Sean rose slightly onto the balls of his feet. His only hope, and he knew it was a fool’s hope, lay in speed. He was likely quicker than any of them, being considerably smaller and lighter. Additionally, he’d grown up in the north part of the city, in the rough and tumble Tighfield section, and he knew a thing or two about fighting dirty. None of which was likely to help him much - one blow from Lurtz’s ham-like fist would flatten him - but he wasn’t about to go easily or quietly.

“Mr. Noble ain’t pleased with you, asshole, and he sent us to _personally_ express his very great displeasure to you.” Lurtz cracked his knuckles. It sounded unnervingly like pops from a gun.

“That’s lovely of him,” said Sean, “but I’ll pass. I prefer my messages not to be delivered with split infinitives.” 

“What?”

Sean didn’t wait for Lurtz’s slow brain to puzzle out the insult. “Yahhhhhhhhhhhh!” He let out a banshee wail and barreled straight at Lurtz. He had the advantage of surprise. Before the giant could react, Sean had barreled into him head first like a human cannon ball and sent him staggering back. Lurtz crashed into two of the other guys and they fell in a cursing, flailing heap.

Instinctively the others leaped to their fallen comrades’ aid, and this gave Sean the opening he’d hoped for. He bolted, pelting across the garage as fast as he could go, but almost immediately over the pounding of his heart he heard the pounding of feet in pursuit. _Shit_ , he thought and ran faster. But it wasn’t fast enough.

Lighter and shorter he might be, but his pursuer had longer legs and must once have been an NFL running back or an Olympic sprinter, because in a frighteningly short space of time, Sean heard a voice growl, “Gotcha,” and a hand like a vise clamped down on his shoulder, pulling him up short.

Desperately, Sean reached over his shoulder and jabbed the point of the car key into the back of his captor’s hand as hard as he could. The guy let out a yowl of pain, but unfortunately didn’t release his grip. All Sean had managed was to stir the already furious hornet’s nest. A glance back showed the rest of Noble’s gang of Merry Men on their feet and approaching fast. They looked far from merry. 

In other words, Sean was fucked.

_Damn it_ , he thought, as he was spun around like a child’s top and a massive fist came flying at his face, _I always wanted to look nice in my coffin. Guess that’s out of the question now_.

He managed to duck just enough to avoid a flush hit, but the blow glanced off his right cheekbone. Pain exploded in his head and Sean staggered and saw stars. 

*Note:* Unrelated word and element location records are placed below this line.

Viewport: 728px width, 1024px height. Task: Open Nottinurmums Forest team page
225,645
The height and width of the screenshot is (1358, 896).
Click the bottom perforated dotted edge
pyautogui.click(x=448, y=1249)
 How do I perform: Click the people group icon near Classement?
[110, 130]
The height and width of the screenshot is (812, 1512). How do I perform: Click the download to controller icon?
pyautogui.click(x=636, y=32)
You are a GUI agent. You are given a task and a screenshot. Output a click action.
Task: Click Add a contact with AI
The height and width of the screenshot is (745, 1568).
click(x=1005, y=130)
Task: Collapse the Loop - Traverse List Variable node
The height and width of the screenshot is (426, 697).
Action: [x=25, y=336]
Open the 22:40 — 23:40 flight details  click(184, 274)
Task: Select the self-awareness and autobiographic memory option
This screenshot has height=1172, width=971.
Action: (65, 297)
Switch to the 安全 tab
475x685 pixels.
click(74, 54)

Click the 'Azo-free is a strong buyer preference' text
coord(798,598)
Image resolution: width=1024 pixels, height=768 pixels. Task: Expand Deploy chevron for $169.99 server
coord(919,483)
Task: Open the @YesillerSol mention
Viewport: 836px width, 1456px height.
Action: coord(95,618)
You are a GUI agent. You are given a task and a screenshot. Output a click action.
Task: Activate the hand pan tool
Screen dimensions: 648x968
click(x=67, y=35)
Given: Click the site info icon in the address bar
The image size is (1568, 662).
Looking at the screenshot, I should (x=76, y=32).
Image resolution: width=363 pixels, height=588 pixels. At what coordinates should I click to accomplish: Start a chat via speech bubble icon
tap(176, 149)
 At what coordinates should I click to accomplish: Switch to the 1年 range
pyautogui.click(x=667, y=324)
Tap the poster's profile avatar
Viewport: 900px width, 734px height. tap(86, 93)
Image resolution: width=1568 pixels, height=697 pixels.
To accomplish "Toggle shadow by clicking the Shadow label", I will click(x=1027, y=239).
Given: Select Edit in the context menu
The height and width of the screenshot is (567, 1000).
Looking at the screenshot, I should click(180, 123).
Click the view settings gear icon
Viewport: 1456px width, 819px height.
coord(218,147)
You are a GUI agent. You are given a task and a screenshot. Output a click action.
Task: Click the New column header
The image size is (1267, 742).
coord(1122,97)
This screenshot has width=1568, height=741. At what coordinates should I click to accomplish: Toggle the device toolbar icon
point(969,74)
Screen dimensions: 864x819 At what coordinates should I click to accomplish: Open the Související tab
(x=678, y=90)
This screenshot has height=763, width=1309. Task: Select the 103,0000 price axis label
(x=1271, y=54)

Then suddenly, so abruptly that he fell flat on his ass, the cruel vise-like grip was gone, and the guy was flying through the air like a rag doll. He hit a concrete pillar, slid to the ground and didn’t move.

_What the fuck?_

A familiar voice said, “Fuck it all, I’m late _again_. Fucking cape.” Medusa Man, clearly still, despite his optimism, a superhero in training, crouched beside Sean. He was wearing a maroon tee shirt today plus the jeans and Chuck Taylors and, of course, the loathed beauty parlor cape. Despite the fact that it was night and the parking garage hardly well-lit, he had on the dark sunglasses with orange frames. “You okay?” he asked with concern, setting his hand on Sean’s arm.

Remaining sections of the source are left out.